_DOCUMENT SECTION_
3D Printing And Metal Casting Are A Great Match

[Chris Borge] has made (and revised) many of his own tools using a combination of 3D printing and common hardware, and recently decided to try metal casting. Having created his own tapping arm, he tries his hand at aluminum casting to create a much more compact version out of metal. His video (embedded below) really shows off the whole process, and [Chris] freely shares his learning experiences in casting his first metal tool.

The result looks great and is considerably smaller in stature than the 3D-printed version. However, the workflow of casting metal parts is very different. The parts are much stronger, but there is a lot of preparation and post-processing involved.

Metal casting deals with molten metal, but the process is otherwise very accessible, and many resources are available to help anyone with a healthy interest.

The key to making good castings is mold preparation. [Chris] uses green sand (a mixture of fine sand and bentonite clay – one source of the latter is ground-up kitty litter) packed tightly around 3D printed parts inside a frame. The packed sand holds its shape while still allowing the original forms to be removed and channels to be cut, creating a two-part mold.

His first-time castings have a rough surface texture, but are perfectly serviceable. After some CNC operations to smooth some faces and drill some holes, the surface imperfections are nothing filing, filler, and paint can’t handle.

To cast molten metal, there really isn’t any way around needing a forge. Or is there? We have seen some enterprising hackers repurpose microwave ovens for this purpose. One can also use a low-temperature alloy like Rose’s Metal, or eschew molten liquid altogether and do cold casting, which uses a mixture of resin and metal powder instead.

_OBJECTIVE_
Revise the 3D printing and metal casting article by changing "green sand" to "molding sand", beginning at the words "The result looks" and stopping after "a two-part mold.".

_DATA_
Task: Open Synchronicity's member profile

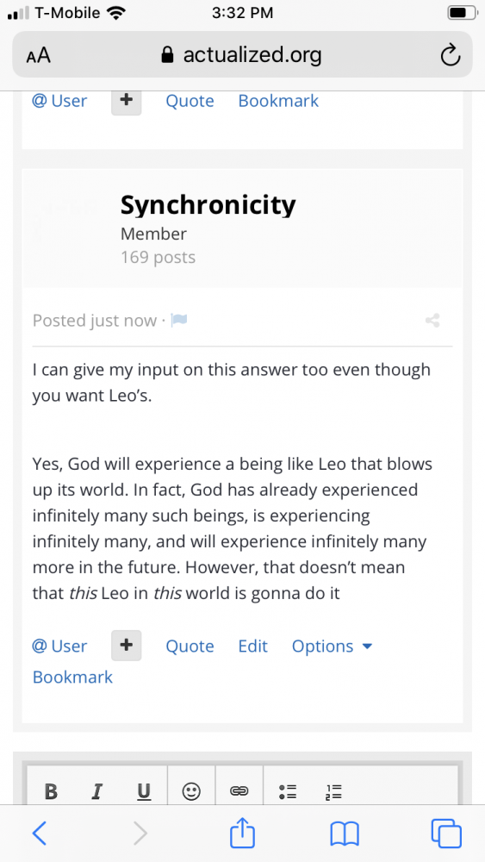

_OUTPUT FOR THIS EXERCISE_
The result looks great and is considerably smaller in stature than the 3D-printed version. However, the workflow of casting metal parts is very different. The parts are much stronger, but there is a lot of preparation and post-processing involved.

Metal casting deals with molten metal, but the process is otherwise very accessible, and many resources are available to help anyone with a healthy interest.

The key to making good castings is mold preparation. [Chris] uses molding sand (a mixture of fine sand and bentonite clay – one source of the latter is ground-up kitty litter) packed tightly around 3D printed parts inside a frame. The packed sand holds its shape while still allowing the original forms to be removed and channels to be cut, creating a two-part mold.